「涼便り(りょうだより)」羊羹・錦玉製:岡埜栄泉(新丸子)
錦玉の中に羊羹製のツバメ二羽と黒ゴマを練り込んだそぼろ餡を入れ、抹茶羊羹の上に配したお菓子です。
「涼便り」といえば、涼し気な清流や滝などをイメージしますが、ツバメがモチーフのお菓子だとは意外でした。
春に南方より渡ってきたツバメは、民家の軒先などに巣を作り、卵を産み、夏の間に子育てをします。
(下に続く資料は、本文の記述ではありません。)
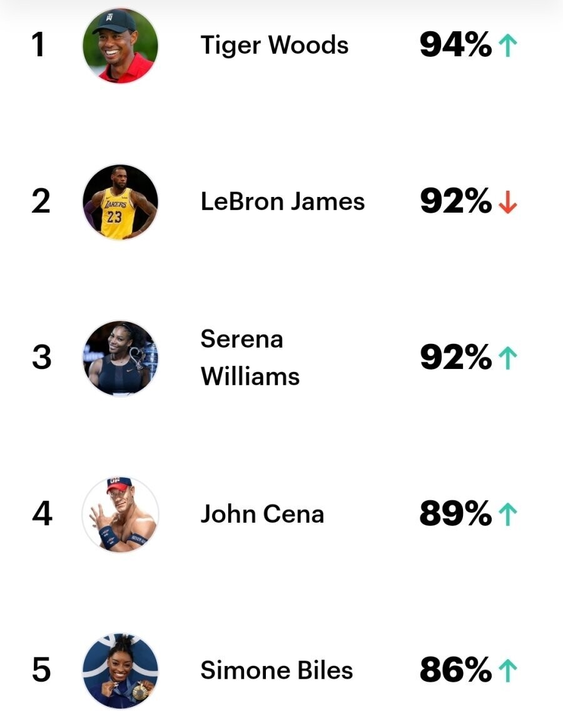Open the John Cena name link
The width and height of the screenshot is (563, 728).
(262, 515)
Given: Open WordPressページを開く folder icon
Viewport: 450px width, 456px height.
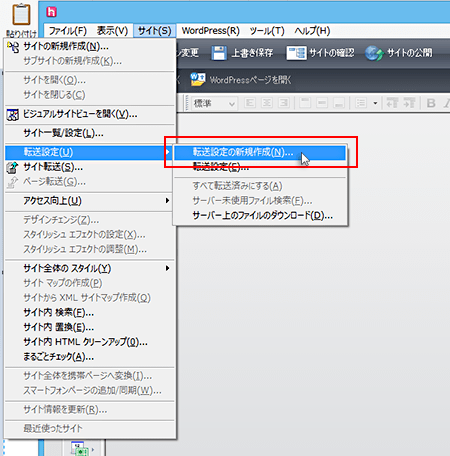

梅雨の時期には、雨に濡れながらもせっせとヒナのためにエサを運ぶ親鳥の姿がよく見られ、「濡れつばめ」という銘で上生菓子に描かれます。
その梅雨も過ぎ、今の時季は、無事に巣立った子ツバメたちの訓練期間ですね。
秋になると再び南に帰らなければならないので、それまでに自分でちゃんと餌が採れるように、また、長旅に耐えられるように体力をつけます。
このお菓子のツバメは、親子で仲良く飛んでいるように見えますね。子ツバメの成長を親鳥が優しく見守っているようです。
来年の春もまた元気な姿を見られますように、と願いながら美味しくいただきました。